THE INPUT →

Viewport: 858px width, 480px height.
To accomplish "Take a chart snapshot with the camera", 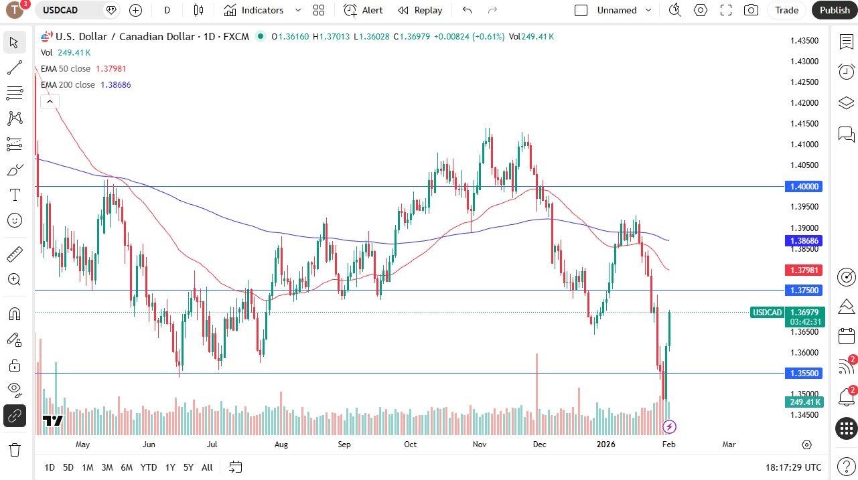I will [751, 10].
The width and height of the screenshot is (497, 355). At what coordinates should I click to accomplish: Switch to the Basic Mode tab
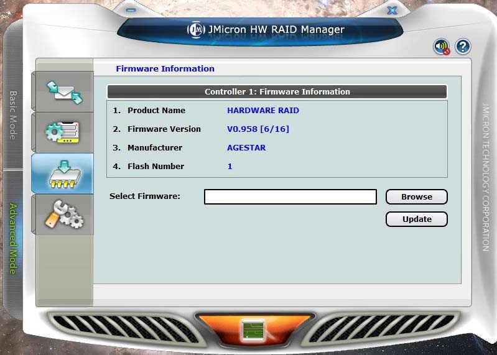[12, 115]
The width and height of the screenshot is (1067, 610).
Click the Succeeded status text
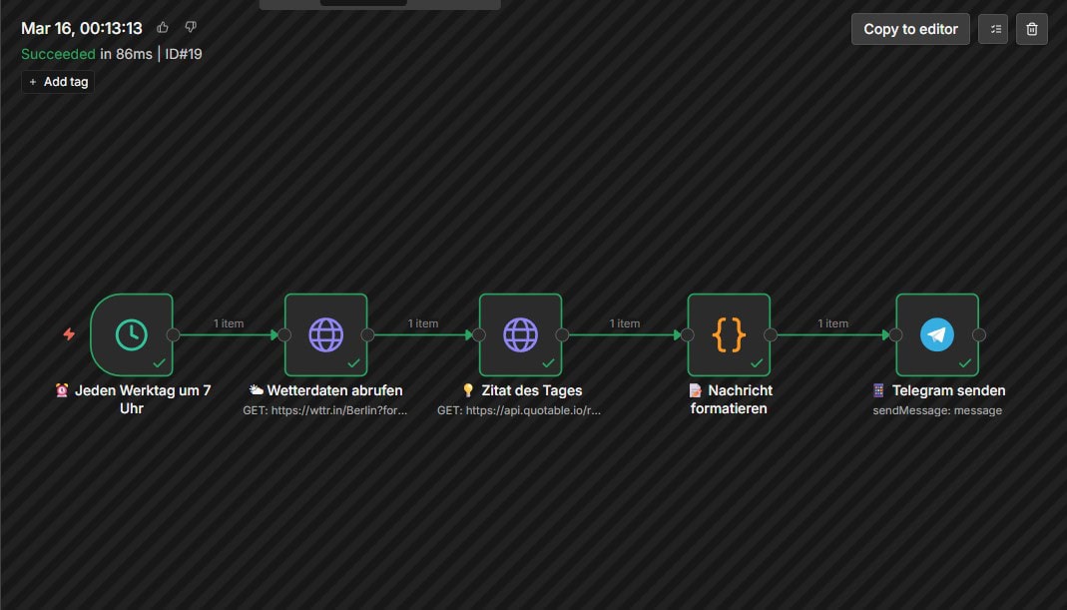point(59,53)
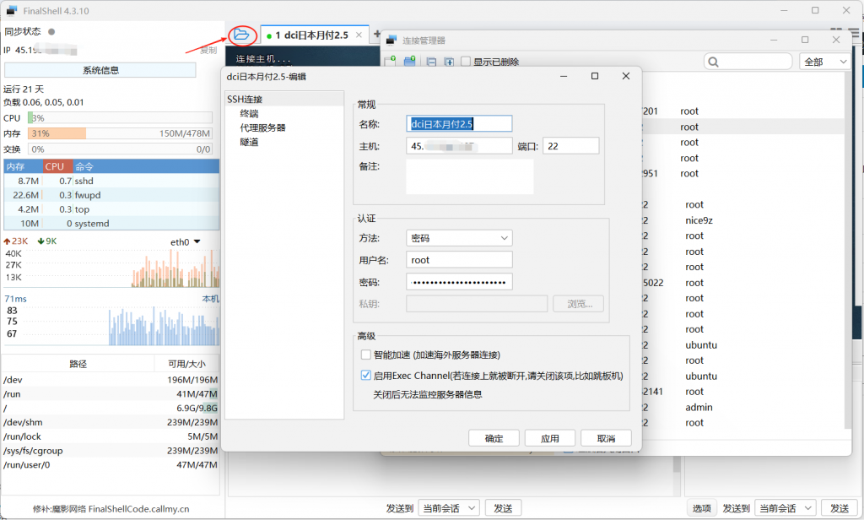Click the 端口 port input field
The image size is (864, 520).
coord(570,146)
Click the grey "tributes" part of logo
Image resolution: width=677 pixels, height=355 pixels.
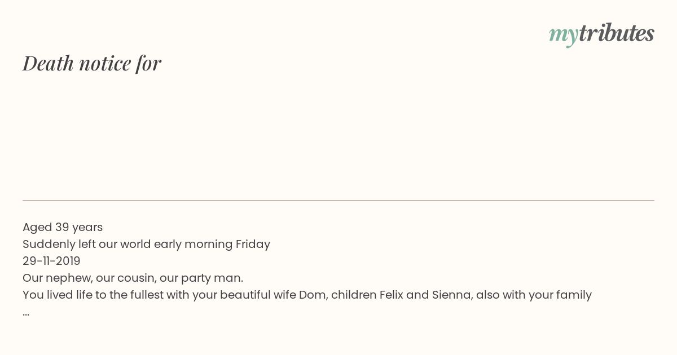tap(617, 33)
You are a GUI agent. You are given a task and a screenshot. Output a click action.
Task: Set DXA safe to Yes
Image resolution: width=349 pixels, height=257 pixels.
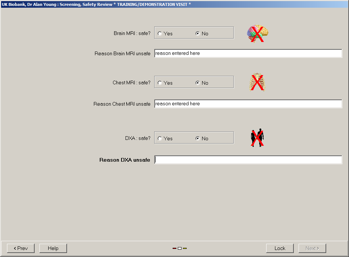160,138
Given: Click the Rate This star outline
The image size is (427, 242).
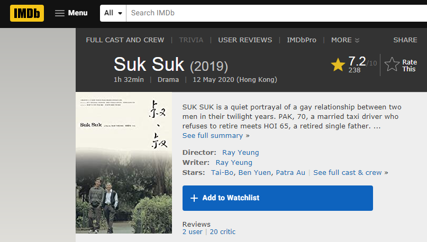Looking at the screenshot, I should pyautogui.click(x=392, y=65).
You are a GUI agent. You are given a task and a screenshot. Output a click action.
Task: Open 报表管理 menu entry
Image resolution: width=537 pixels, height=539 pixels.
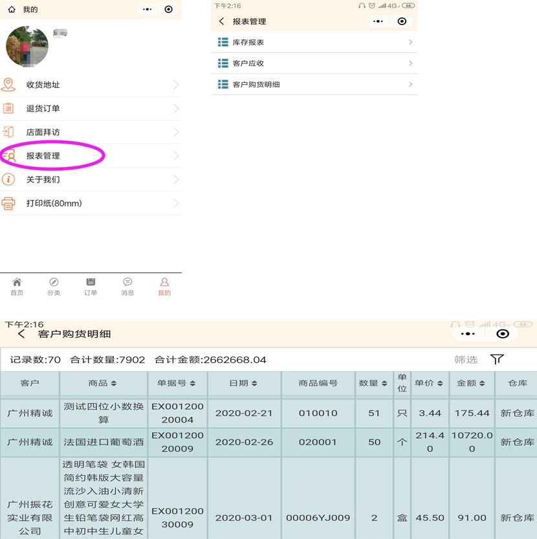[43, 156]
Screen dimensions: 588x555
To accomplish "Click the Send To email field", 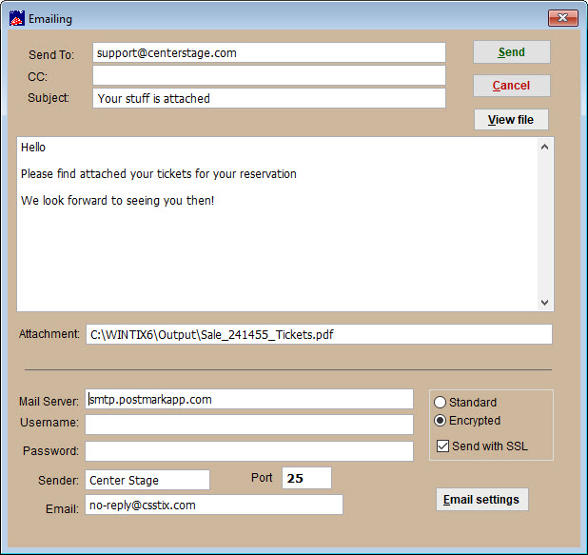I will coord(269,53).
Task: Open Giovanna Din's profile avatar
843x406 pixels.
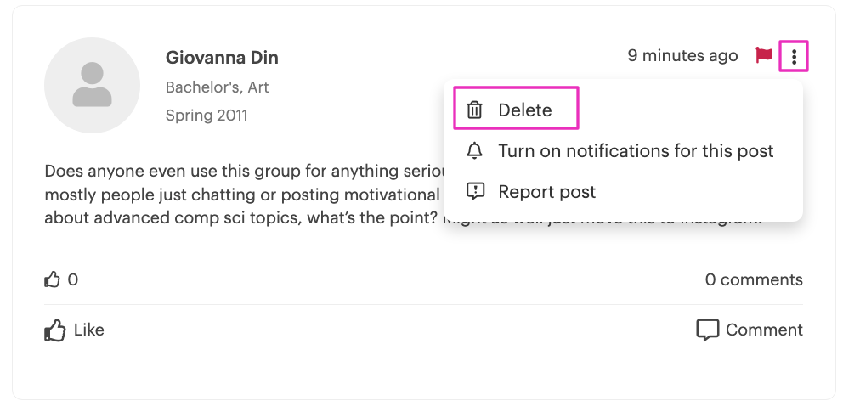Action: [x=92, y=85]
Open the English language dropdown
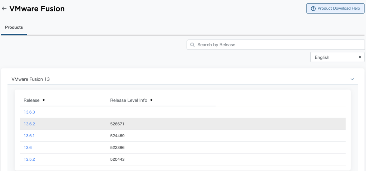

ASSIGNED TASK → Copy only what runs above from the line containing "The width and height of the screenshot is (1067, 610)." through the line containing "Screen dimensions: 588x555", exactly. Leave out the pictures.

SOLUTION TO THIS TASK →
The width and height of the screenshot is (1067, 610).
Click the Succeeded status text
point(59,53)
Click the 端口 port input field
The image size is (864, 520).
coord(570,146)
Click the grey "tributes" part of logo
Image resolution: width=677 pixels, height=355 pixels.
tap(617, 33)
You are a GUI agent. You are given a task and a screenshot. Output a click action.
Task: Set DXA safe to Yes
Image resolution: width=349 pixels, height=257 pixels.
160,138
Given: Click the Rate This star outline
The image size is (427, 242).
Looking at the screenshot, I should pyautogui.click(x=392, y=65).
You are a GUI agent. You are given a task and a screenshot. Output a click action.
Task: Open 报表管理 menu entry
Image resolution: width=537 pixels, height=539 pixels.
[43, 156]
Screen dimensions: 588x555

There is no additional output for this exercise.